Psychologists work with many people while also having large bodies of information collected by other psychologists. This allows them to see patterns that individuals working alone cannot see on their own.
I am a lone worker on the edge of the field of psychology. I see things very much from a linguistic or psycho-linguistic point of view. I am not well-trained in any of those fields but I am fairly well self-educated in them. I think my perspective has allowed me to see something no one else, to my knowledge, has seen. And that is the need for a practice like FIML.
That said, I have been intellectually limited by my poor ability to see the patterns in human behavior that so many psychologists can see.
My main example of this comes from my long quest to understand my self and the family I grew up in. This quest led me to gradually understand the narcissism of my parents and vaguely grasp how this affected me and my siblings.
I learned the concept of narcissism from psychology but had trouble applying it to my family. The dynamics of two parents and four children confused me. I have read a fair amount about the dynamics of narcissistic households, but never fully grasped how that applied to me and my family.
My FIML partner has explained it to me many times, even including naming which of my siblings was the Golden Child (one of my sisters) and who was the Scapegoat (me), but I never was able to grasp the logical simplicity of the whole-family narcissistic dynamic.

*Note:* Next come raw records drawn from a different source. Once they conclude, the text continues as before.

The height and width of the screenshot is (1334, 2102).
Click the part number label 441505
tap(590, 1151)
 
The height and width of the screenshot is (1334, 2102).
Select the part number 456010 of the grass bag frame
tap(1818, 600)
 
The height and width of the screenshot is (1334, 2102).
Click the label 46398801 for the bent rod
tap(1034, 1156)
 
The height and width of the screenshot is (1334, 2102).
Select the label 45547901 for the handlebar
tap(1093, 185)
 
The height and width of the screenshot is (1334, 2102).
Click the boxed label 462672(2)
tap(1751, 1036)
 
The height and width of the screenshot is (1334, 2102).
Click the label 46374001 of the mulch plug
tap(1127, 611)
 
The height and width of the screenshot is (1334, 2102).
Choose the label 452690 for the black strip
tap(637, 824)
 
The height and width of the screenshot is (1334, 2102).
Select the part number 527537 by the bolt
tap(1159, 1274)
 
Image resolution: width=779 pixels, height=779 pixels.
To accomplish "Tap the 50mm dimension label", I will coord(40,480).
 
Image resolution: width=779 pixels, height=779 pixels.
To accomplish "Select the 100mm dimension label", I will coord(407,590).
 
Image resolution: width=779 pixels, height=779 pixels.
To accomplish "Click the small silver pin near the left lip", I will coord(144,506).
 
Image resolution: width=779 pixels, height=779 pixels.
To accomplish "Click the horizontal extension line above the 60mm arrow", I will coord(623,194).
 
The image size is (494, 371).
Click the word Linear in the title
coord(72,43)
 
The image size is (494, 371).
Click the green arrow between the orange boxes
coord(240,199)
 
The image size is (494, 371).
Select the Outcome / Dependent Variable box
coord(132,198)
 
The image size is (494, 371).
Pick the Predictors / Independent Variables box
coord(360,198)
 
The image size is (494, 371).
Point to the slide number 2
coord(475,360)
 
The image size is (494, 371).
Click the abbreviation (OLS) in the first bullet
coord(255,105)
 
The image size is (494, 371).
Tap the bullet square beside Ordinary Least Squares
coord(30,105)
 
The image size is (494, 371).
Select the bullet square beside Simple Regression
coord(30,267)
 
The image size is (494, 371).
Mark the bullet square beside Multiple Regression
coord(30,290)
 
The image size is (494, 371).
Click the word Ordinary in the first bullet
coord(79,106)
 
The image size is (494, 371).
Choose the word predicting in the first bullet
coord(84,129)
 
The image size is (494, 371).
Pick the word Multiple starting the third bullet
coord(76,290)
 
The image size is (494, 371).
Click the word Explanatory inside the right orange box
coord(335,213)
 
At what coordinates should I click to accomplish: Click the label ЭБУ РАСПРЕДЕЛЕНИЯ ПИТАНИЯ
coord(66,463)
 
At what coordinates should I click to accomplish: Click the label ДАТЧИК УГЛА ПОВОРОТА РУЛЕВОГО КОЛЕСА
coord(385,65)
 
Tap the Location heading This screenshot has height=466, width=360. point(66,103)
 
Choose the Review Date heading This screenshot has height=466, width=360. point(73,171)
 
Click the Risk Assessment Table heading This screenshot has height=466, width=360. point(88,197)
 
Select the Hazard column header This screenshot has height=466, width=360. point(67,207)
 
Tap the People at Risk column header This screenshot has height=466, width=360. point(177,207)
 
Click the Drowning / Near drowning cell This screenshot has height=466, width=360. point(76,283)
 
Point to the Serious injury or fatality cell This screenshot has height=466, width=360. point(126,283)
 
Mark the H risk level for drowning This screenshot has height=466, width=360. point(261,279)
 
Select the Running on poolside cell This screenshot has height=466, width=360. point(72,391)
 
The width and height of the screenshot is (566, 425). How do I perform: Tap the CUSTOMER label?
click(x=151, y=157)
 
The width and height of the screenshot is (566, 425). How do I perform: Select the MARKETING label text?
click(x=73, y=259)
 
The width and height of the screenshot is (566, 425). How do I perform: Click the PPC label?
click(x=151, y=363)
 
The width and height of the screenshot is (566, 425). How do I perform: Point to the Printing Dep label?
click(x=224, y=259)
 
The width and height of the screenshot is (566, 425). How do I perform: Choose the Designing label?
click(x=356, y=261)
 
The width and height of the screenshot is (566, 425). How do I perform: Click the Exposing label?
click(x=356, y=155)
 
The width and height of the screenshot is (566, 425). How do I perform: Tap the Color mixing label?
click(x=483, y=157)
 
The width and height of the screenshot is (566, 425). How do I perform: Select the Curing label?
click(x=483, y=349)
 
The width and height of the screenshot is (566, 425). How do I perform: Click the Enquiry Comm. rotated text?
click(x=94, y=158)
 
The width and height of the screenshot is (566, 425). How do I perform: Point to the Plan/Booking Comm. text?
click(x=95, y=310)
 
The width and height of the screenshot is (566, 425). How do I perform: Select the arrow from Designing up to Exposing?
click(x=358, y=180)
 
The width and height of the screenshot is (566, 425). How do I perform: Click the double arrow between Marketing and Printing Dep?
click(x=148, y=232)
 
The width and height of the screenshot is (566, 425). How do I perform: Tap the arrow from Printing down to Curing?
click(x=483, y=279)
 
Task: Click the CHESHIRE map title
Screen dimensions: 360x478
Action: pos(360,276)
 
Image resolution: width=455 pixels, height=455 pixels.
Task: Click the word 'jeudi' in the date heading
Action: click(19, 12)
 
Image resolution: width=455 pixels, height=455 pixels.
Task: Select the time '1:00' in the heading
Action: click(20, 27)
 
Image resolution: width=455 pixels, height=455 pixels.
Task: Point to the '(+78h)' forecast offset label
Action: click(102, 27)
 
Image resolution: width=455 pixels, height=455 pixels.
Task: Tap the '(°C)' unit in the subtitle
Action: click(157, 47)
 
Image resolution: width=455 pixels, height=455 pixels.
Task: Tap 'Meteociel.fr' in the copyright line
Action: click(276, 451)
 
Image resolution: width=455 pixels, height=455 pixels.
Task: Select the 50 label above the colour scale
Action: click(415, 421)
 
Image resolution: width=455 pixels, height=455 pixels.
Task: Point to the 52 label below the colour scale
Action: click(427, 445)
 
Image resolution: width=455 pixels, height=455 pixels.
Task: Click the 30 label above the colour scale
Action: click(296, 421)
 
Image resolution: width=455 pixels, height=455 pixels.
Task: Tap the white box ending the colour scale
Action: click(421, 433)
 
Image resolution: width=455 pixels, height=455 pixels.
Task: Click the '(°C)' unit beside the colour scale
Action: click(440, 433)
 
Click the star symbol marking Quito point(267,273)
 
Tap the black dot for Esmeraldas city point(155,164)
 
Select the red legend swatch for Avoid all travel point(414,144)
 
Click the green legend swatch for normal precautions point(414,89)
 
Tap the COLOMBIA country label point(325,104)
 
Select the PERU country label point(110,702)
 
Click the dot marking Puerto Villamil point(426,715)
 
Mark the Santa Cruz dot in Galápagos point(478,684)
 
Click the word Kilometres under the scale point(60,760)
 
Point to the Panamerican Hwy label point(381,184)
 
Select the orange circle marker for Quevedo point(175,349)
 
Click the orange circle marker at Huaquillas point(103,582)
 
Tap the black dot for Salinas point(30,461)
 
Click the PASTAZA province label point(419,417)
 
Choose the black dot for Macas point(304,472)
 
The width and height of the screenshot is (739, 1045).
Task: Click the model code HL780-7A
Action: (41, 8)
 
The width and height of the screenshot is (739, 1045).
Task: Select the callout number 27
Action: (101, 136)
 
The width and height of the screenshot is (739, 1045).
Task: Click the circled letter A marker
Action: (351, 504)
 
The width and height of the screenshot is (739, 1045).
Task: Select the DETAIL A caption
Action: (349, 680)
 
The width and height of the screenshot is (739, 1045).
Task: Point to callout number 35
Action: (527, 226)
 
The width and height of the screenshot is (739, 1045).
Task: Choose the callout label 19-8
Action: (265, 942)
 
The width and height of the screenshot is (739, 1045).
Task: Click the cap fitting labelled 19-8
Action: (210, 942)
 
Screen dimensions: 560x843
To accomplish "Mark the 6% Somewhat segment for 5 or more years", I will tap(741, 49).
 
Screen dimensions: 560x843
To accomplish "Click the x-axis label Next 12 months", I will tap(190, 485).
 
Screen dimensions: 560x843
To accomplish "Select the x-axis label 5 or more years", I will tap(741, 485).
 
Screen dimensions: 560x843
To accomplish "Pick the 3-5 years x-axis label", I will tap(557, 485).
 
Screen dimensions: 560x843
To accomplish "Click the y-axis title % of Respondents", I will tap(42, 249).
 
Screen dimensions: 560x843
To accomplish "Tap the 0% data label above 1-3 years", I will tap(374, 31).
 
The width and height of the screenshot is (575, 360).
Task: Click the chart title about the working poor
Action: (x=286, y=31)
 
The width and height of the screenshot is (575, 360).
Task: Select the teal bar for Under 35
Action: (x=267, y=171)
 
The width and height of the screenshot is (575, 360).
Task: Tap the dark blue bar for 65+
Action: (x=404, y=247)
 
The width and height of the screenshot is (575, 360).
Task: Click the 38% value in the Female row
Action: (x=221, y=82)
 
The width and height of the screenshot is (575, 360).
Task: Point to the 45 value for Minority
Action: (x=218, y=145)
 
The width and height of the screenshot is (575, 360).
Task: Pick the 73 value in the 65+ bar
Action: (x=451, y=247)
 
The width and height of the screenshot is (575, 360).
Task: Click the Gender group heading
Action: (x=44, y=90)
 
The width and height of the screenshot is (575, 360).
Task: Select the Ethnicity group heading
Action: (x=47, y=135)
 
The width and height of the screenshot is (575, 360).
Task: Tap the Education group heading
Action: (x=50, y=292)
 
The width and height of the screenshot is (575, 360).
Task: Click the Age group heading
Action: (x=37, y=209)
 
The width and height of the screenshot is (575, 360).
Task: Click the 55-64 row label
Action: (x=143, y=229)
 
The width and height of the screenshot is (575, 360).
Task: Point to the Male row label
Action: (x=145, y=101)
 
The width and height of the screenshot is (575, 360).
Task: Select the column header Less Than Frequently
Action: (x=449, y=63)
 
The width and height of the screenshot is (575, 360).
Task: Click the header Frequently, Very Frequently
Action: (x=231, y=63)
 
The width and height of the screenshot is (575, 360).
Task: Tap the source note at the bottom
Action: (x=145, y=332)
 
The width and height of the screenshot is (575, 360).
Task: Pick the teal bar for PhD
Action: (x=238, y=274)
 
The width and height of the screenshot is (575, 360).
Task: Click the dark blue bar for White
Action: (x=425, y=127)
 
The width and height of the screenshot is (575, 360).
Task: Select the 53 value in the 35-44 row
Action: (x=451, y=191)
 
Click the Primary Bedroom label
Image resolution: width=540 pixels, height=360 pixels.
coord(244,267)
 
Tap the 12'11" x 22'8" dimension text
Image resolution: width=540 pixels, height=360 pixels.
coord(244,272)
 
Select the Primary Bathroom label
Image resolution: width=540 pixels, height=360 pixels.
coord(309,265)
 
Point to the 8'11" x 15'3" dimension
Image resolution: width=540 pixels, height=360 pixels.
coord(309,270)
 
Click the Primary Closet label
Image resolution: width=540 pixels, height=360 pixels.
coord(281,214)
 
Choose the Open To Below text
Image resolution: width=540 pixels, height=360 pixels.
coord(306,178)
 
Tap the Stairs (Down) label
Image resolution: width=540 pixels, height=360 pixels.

Until I read The Narcissistic Family Structure. I saw that short essay for the first time the day before yesterday and after reading it felt like all the pieces had at last fallen into place.
I felt deeply relieved, even liberated, to read that post. My dad was the overt narcissist as described, my mom was his narcissistic enabler, one of my sisters was the Golden Child and I was the Scapegoat. It was clear as a bell. My other sibs were the “other children.”
The structure is fairly simple once you see it. I bet it’s one of several basic default dynamics that can occur in any small hierarchical group, including the nuclear family.
Only the work of many psychologists over many decades could have produced such an elegant description. After reading it, in addition to feeling relieved of a burden and happy to see the whole puzzle fitted together, I also felt a kind of unemotional thought compassion or existential compassion for my family.
My Golden Child sister, who has grown into a narc herself and who can be exceptionally underhanded, is truly not to blame. She had it even worse than me. I was isolated and demeaned, but my situation also forced me to see that something was wrong. My sister has never figured her role out because her role rewarded her for being underhanded while preventing her from seeing anything else.
My dad died at a fairly young age. After that, my mom flared into full-blown overt narcissism for a few years, but then quieted down. Without his support, she didn’t have enough fuel. About fifteen years after my dad died she even cam to me on her own and provided me with an extensive apology and revision of my/our past. She admitted everything without my prompting and without either of us having any understanding of narcissistic family dynamics. I respect her immensely for that.
I hope that any psychologists reading this will note that my mom really did turn around. She really had been a narcissist with malicious traits and she really did apologize for all of it extensively and over a period of several years.
I also want to thank the profession of psychology for having been able to accumulate enough knowledge to abstract out the basic structure of narcissistic families. I could not have done that on my own.
My FIML partner was crucial to my finally seeing the light. She held to her explanation for almost ten years before I at last got the point. I love it when people do that—stick to their guns for years for your benefit. It’s quite rare and very beautiful.
It may be that as the Scapegoat it was hard for me to see the forest for the trees. I know it was very hard to see my dad critically or to stop idolizing my Golden Child sister. As a Scapegoat child, I learned to accept the drama as presented. My dad was perfect and my sister was beyond awesome.
I write this stuff on the off-chance that someone will benefit from it, much as I did from the post linked above. I think it’s also part of being a former Scapegoat—you spend all your time trying to figure people out.
You could explain FIML as the mind of a Scapegoat forever wondering what is going on.
And also, FIML does transcend one individual’s psychology to reveal a method of finding the deeply unique patterns that make up the intricate structures of all individuals.